BRIEF: Exact copy, no pictures: set down the lines from the one holding "You are a computer-use" through the final line of the records below.

•••••

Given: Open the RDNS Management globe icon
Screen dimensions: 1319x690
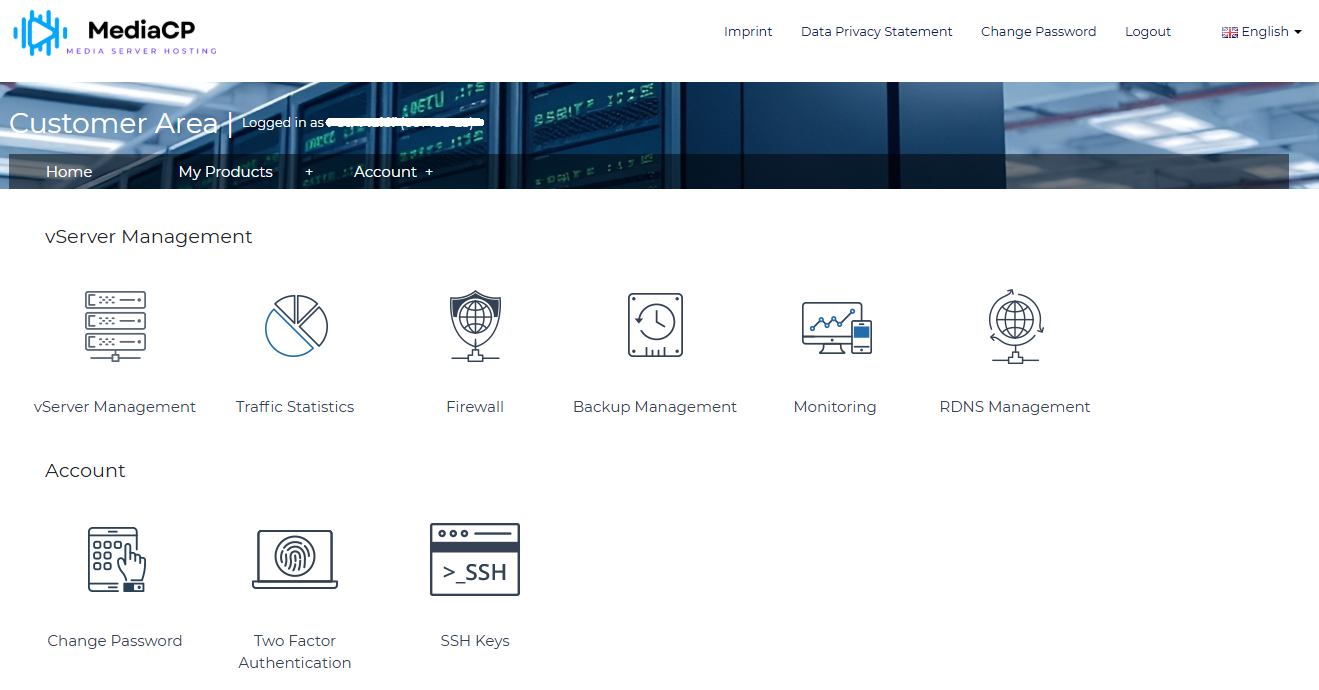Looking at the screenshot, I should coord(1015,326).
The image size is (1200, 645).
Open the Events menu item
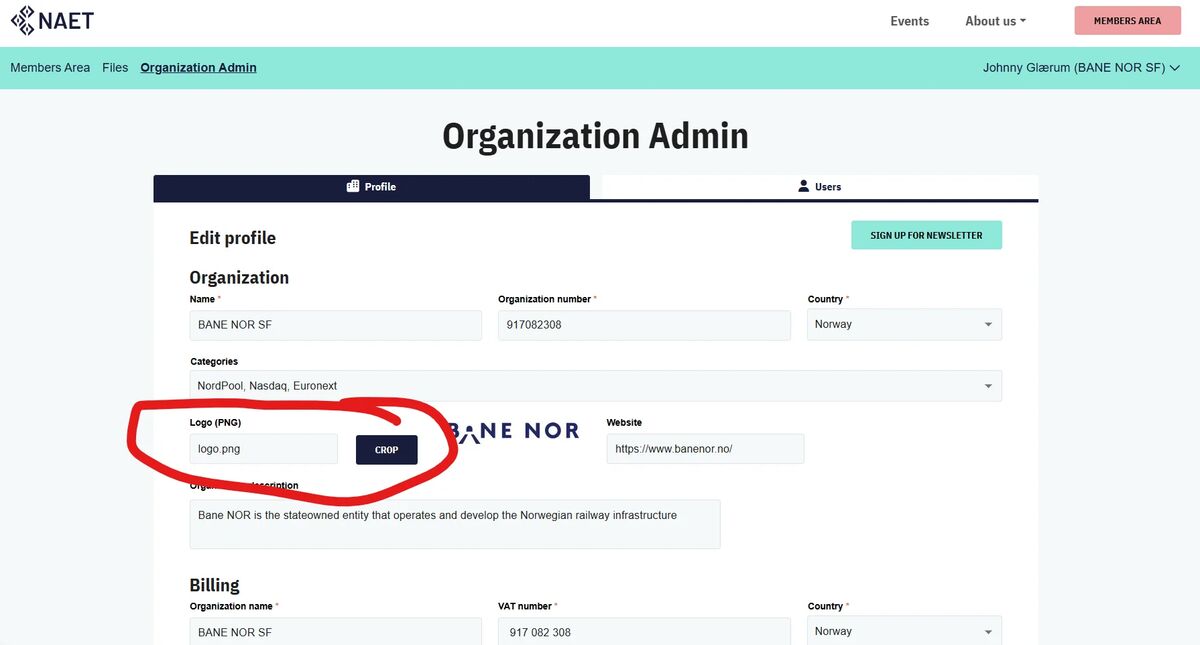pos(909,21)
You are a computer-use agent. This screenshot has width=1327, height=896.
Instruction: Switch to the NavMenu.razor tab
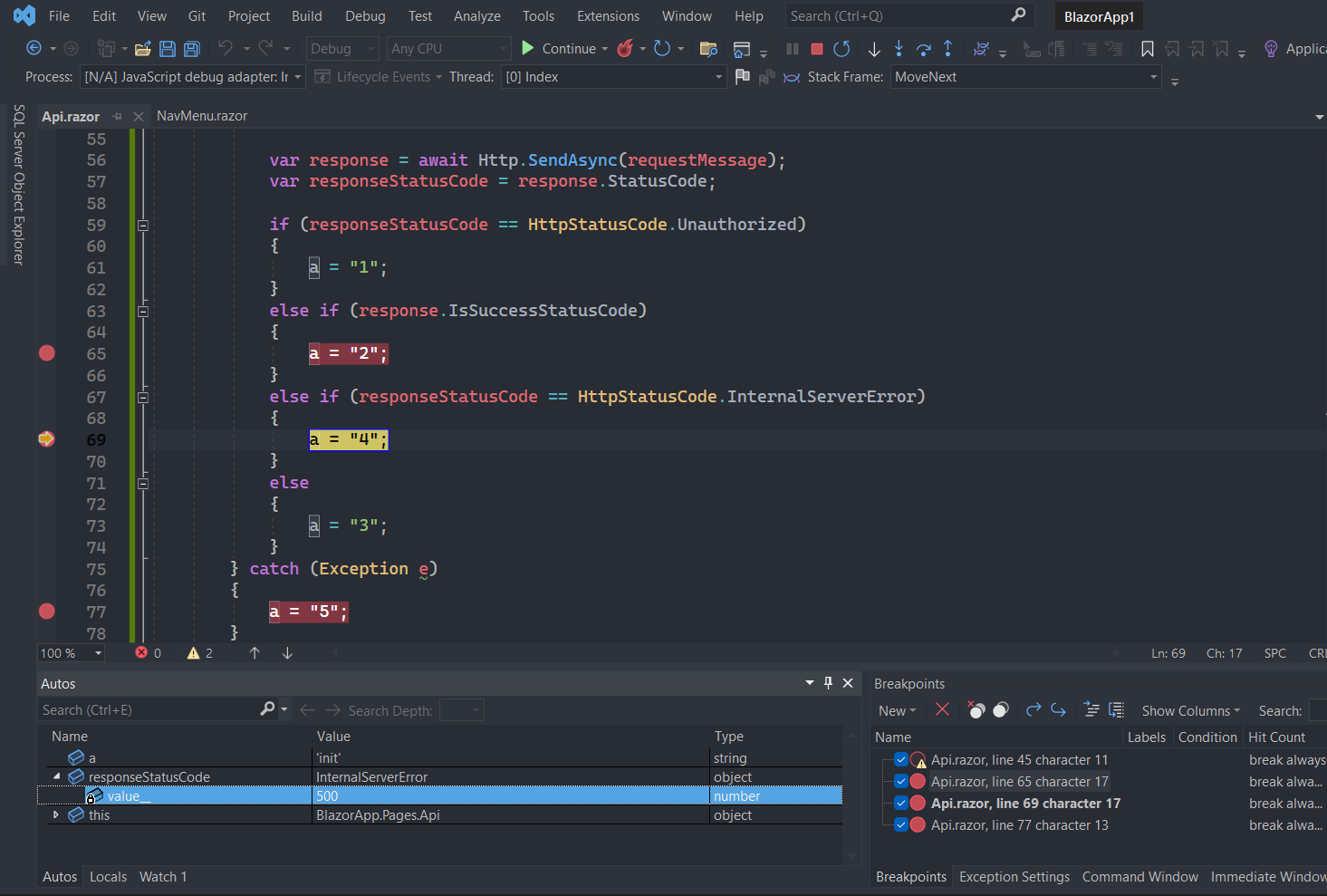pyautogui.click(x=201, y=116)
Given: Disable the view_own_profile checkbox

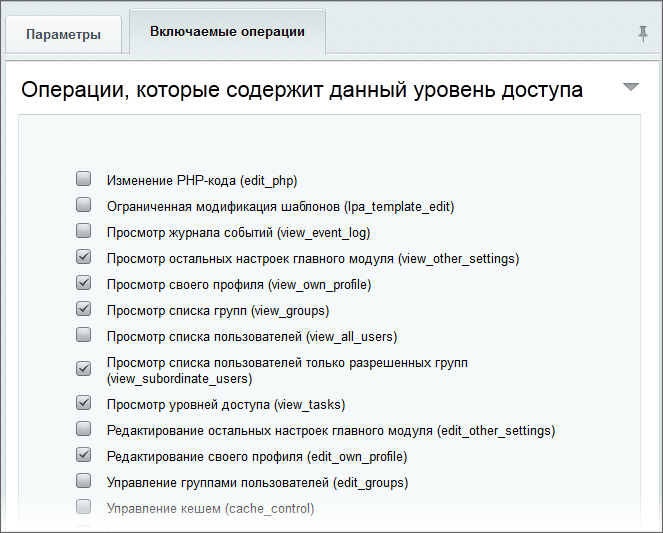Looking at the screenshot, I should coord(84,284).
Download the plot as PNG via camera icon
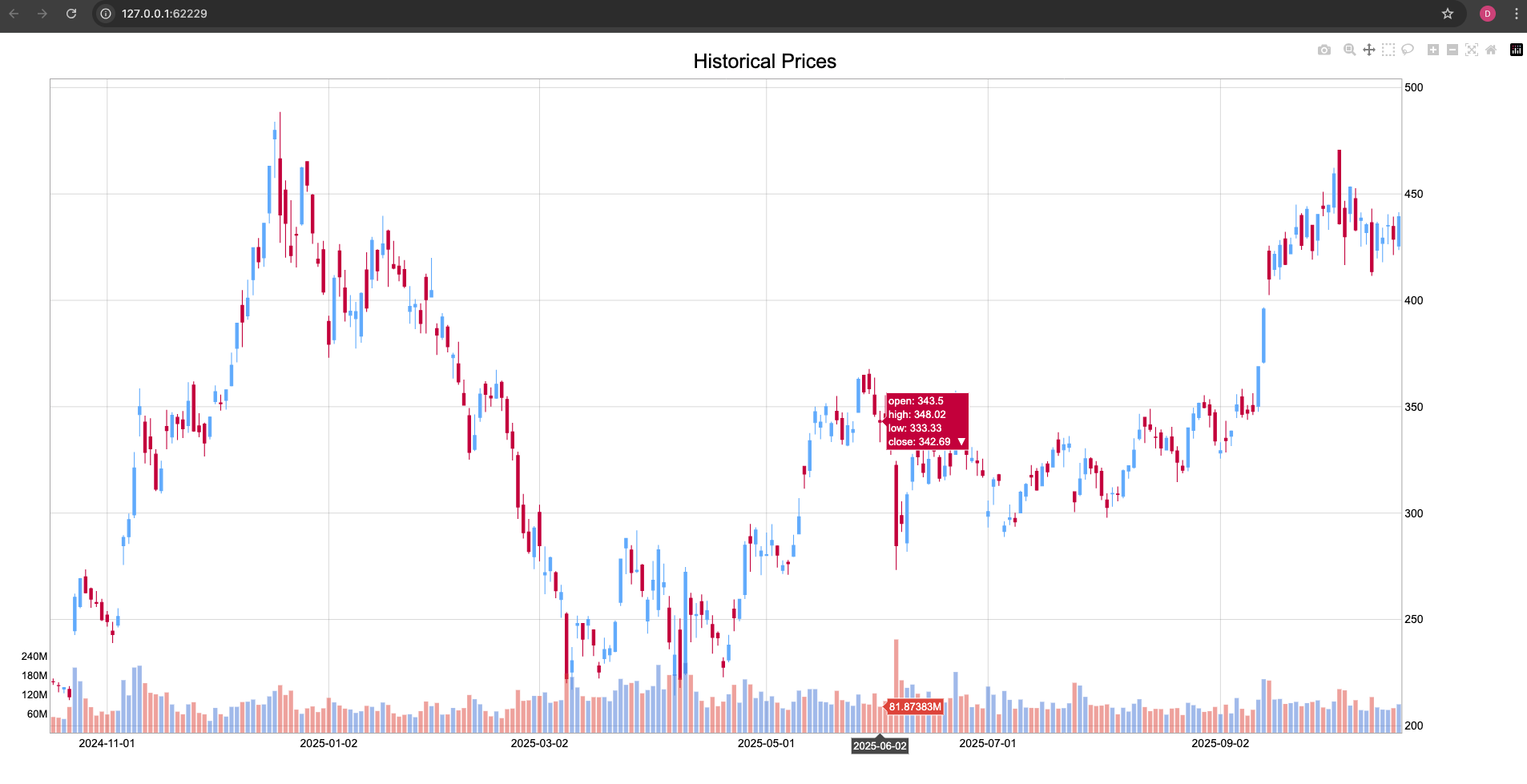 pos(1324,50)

•••••

WRITTEN SOLUTION:
You are a computer-use agent. This screenshot has width=1327, height=896.
Instruction: Switch to the NavMenu.razor tab
pyautogui.click(x=201, y=116)
Given: Disable the view_own_profile checkbox

Looking at the screenshot, I should coord(84,284).
Download the plot as PNG via camera icon
 pos(1324,50)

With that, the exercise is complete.